Writes Chameides in the Huffington Post: "In late April a revised version of a bill from the state House surfaced in the Senate that would enshrine [the position of a group that has lobbied against the scientific report]. This new bill would:
- limit sea-level rise to historical rates circa 1900,
- specify that sea-level rise may be extrapolated linearly to estimate future rates of rise, and
- disallow consideration of scenarios with accelerated rates of sea-level rise.

"Should this legislation come to fruition, North Carolina would be planning for a sea-level rise of about one foot rather than the scientifically projected three feet by the end of the century. That leaves a whole lot of water unaccounted for.

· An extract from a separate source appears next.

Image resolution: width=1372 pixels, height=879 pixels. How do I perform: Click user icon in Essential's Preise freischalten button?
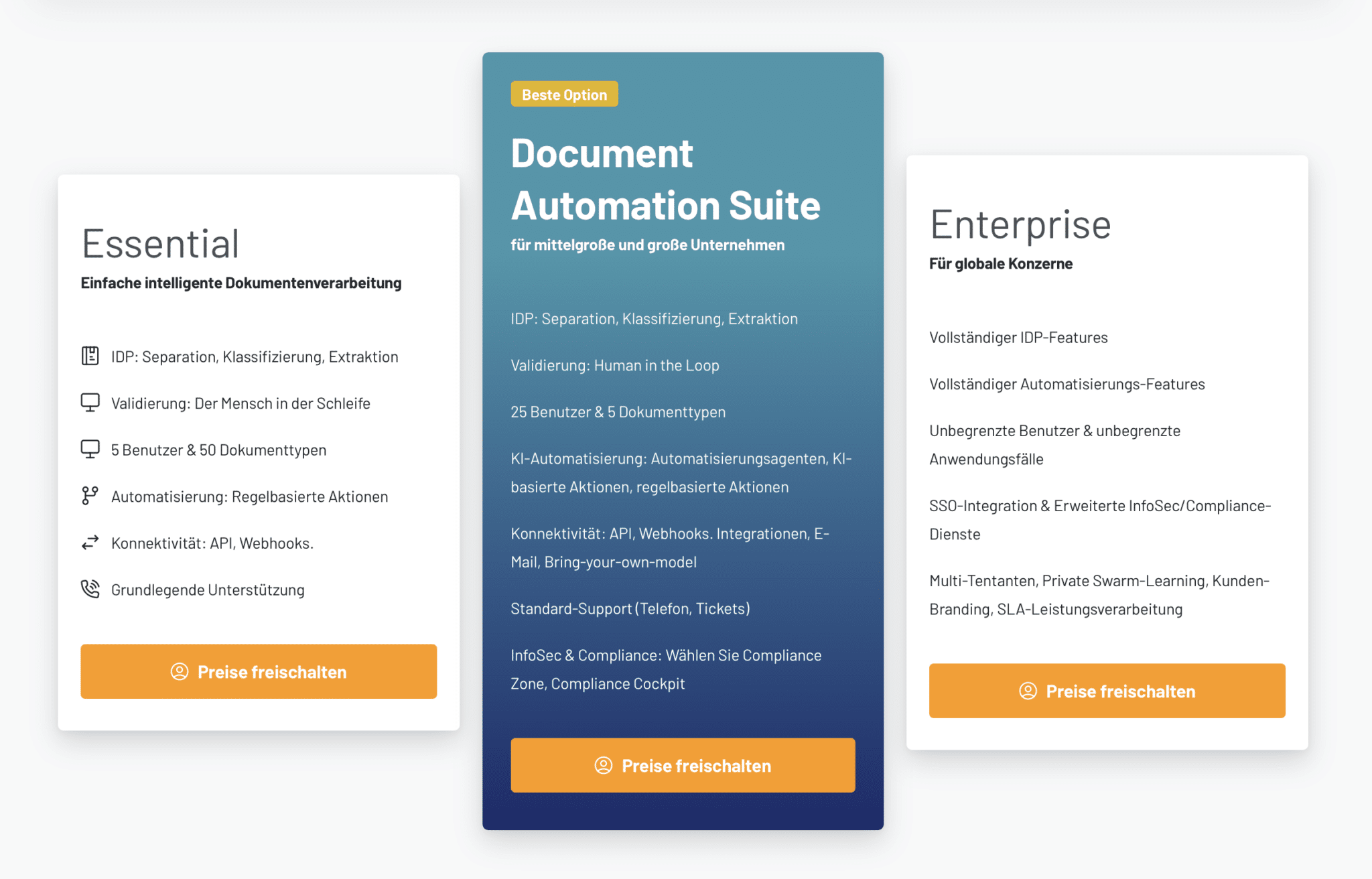tap(180, 671)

And it could leave whole communities up coastal creeks paying for roads and bridges that no longer make sense to maintain in the face of rising seas."

Fascinating approach.

Tuesday, May 22, 2012

Tropics widening, drought threat grows

A new study in the scientific journal Nature suggests that two human-caused pollutants, black carbon aerosols and tropospheric ozone, are causing the boundary of Earth's tropics to expand, a change which may worsen drought in the subtropics. According to Climate Progress: "Led by climatologist Robert J. Allen, an assistant professor of Earth sciences at the University of California, Riverside, the research team notes that an unabated tropical belt expansion would impact large-scale atmospheric circulation, especially in the subtropics and mid-latitudes. "'If the tropics are moving poleward, then the subtropics will become even drier,' Allen said. 'If a poleward displacement of the mid-latitude storm tracks also occurs, this will shift mid-latitude precipitation poleward, impacting regional agriculture, economy, and society.'"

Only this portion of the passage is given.